> **TASK REQUIREMENTS**
Take the line containing "Przejdź do serwisu (384, 2117)" and every line after it to the end of the records, and copy them exactly, excluding pictures.
Top of THE RECORDS
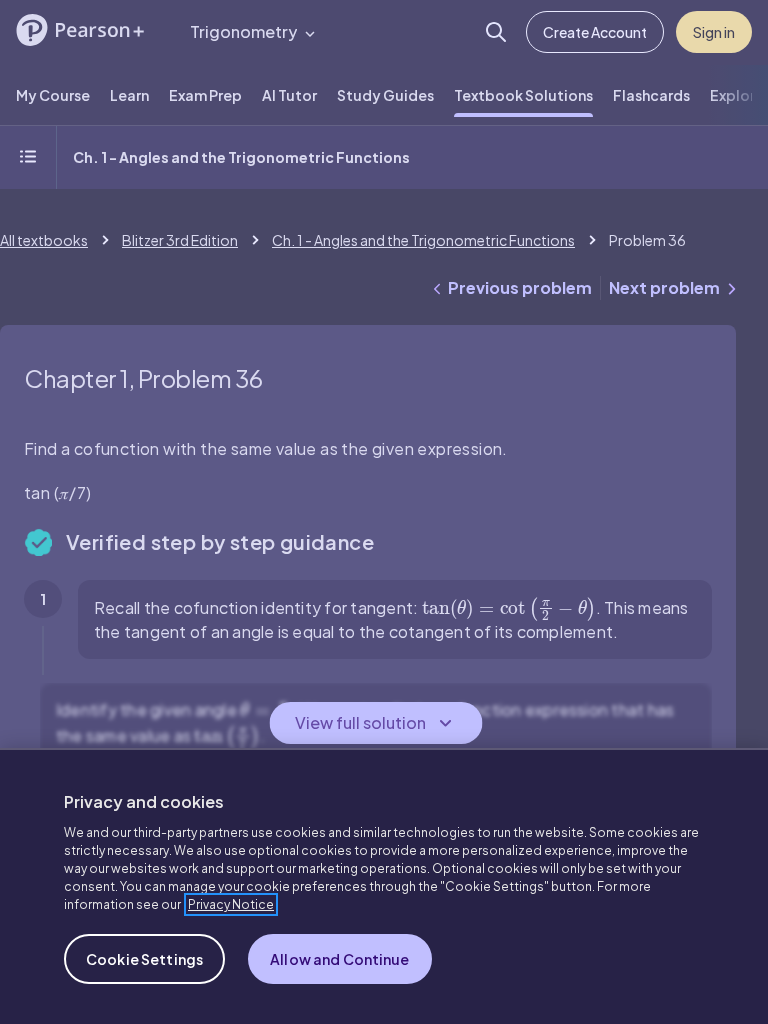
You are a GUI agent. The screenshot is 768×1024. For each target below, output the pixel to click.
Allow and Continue (340, 959)
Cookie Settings (144, 959)
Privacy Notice (231, 904)
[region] (384, 886)
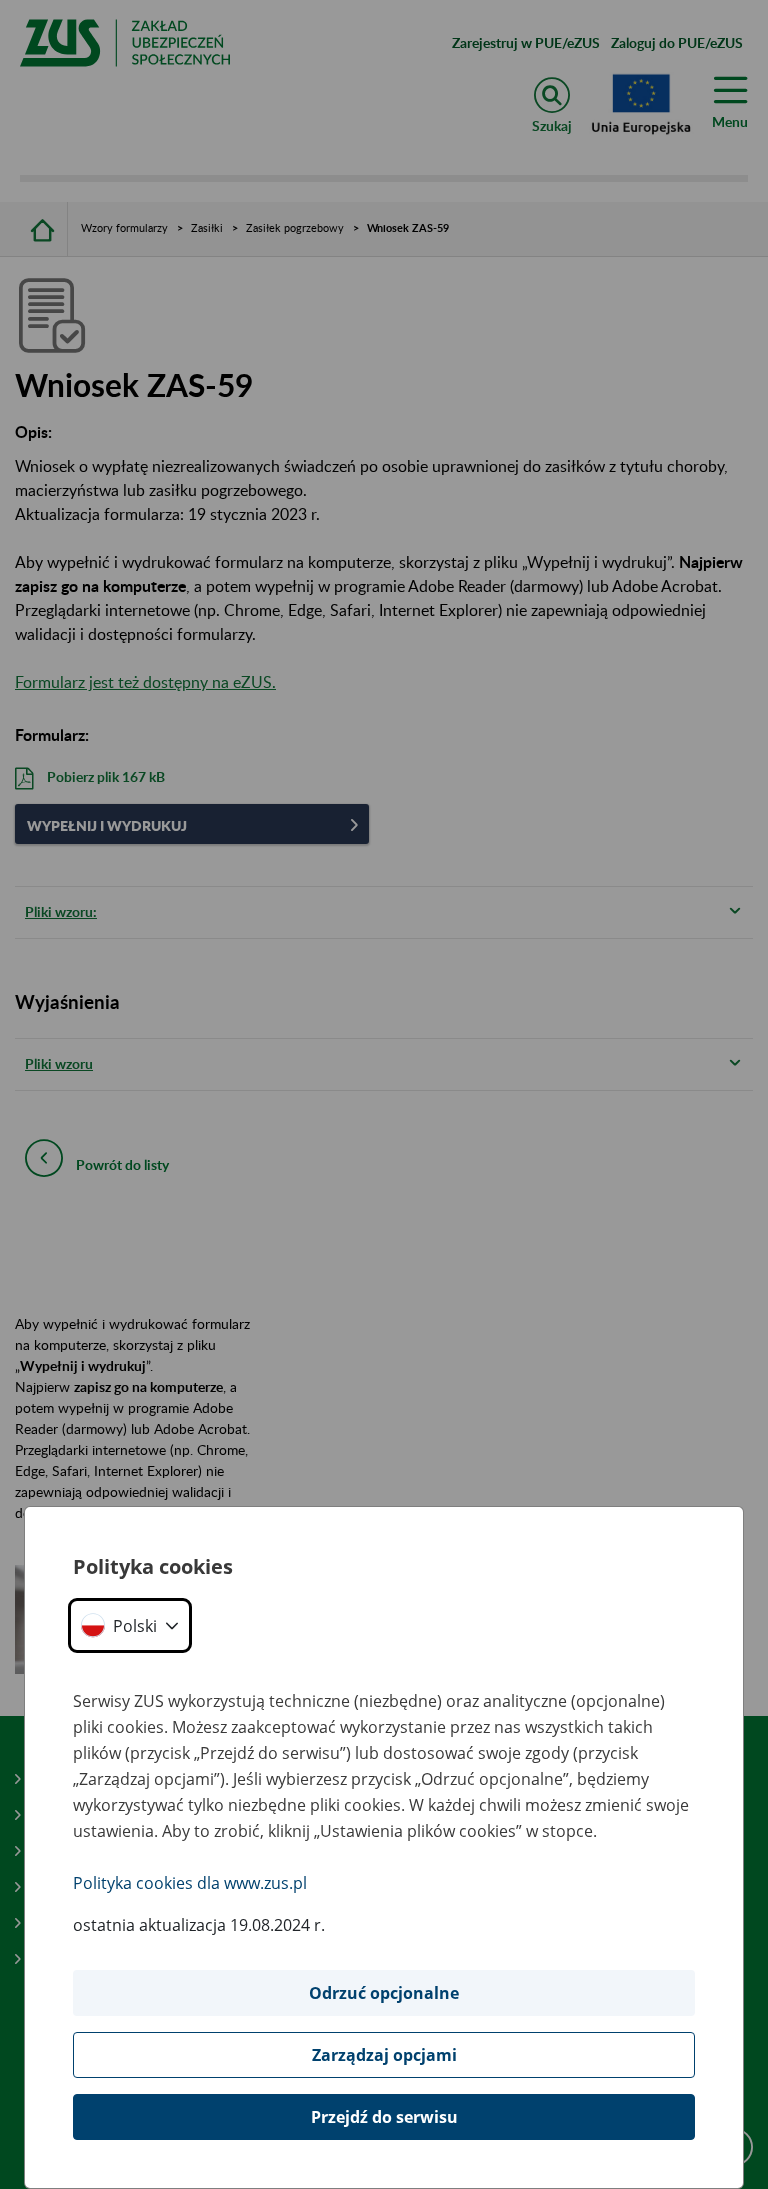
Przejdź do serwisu (384, 2117)
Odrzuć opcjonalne (384, 1993)
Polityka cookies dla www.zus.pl (190, 1883)
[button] (130, 1625)
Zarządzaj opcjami (384, 2055)
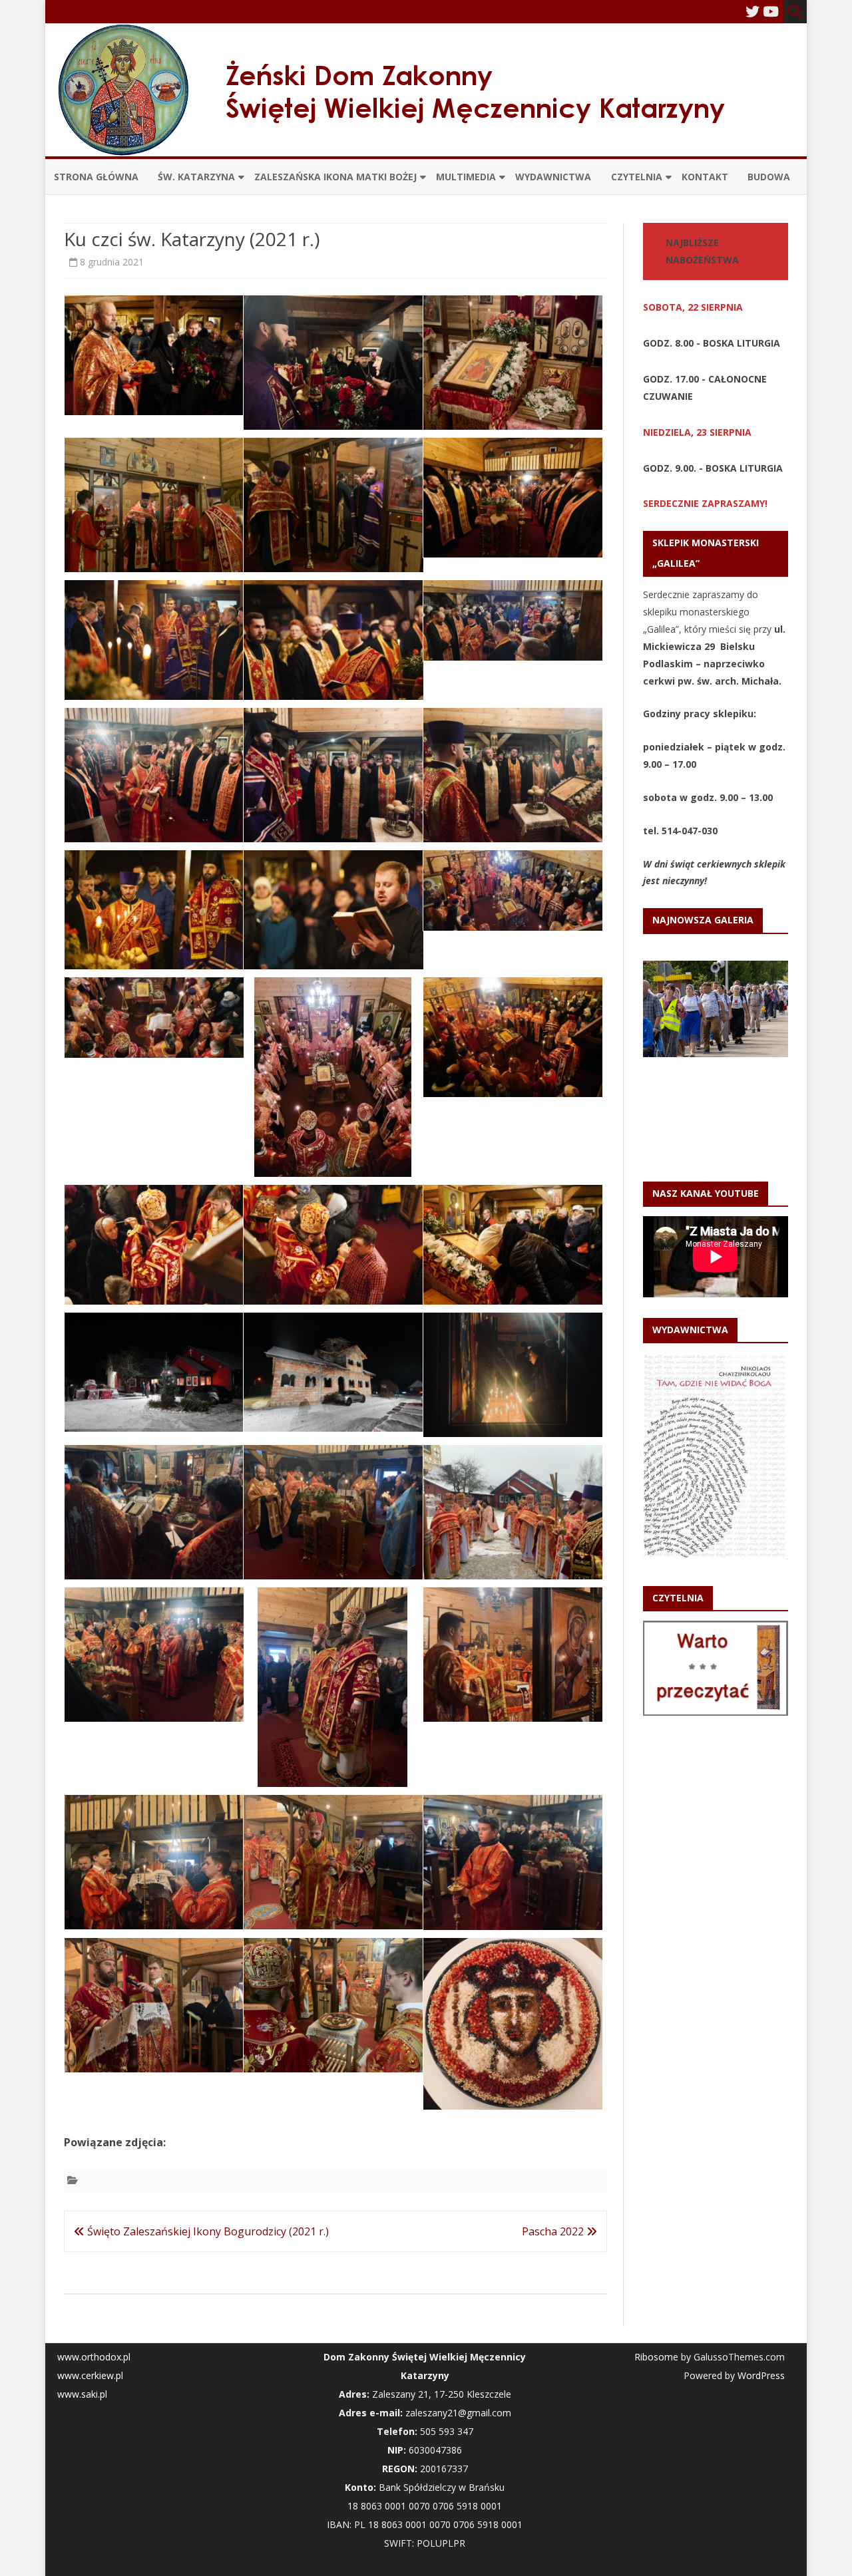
Bottom of THE RECORDS
> **RESPONSE**
Przejdź do serwisu (384, 2117)
Odrzuć opcjonalne (384, 1993)
Polityka cookies dla www.zus.pl (190, 1883)
[button] (130, 1625)
Zarządzaj opcjami (384, 2055)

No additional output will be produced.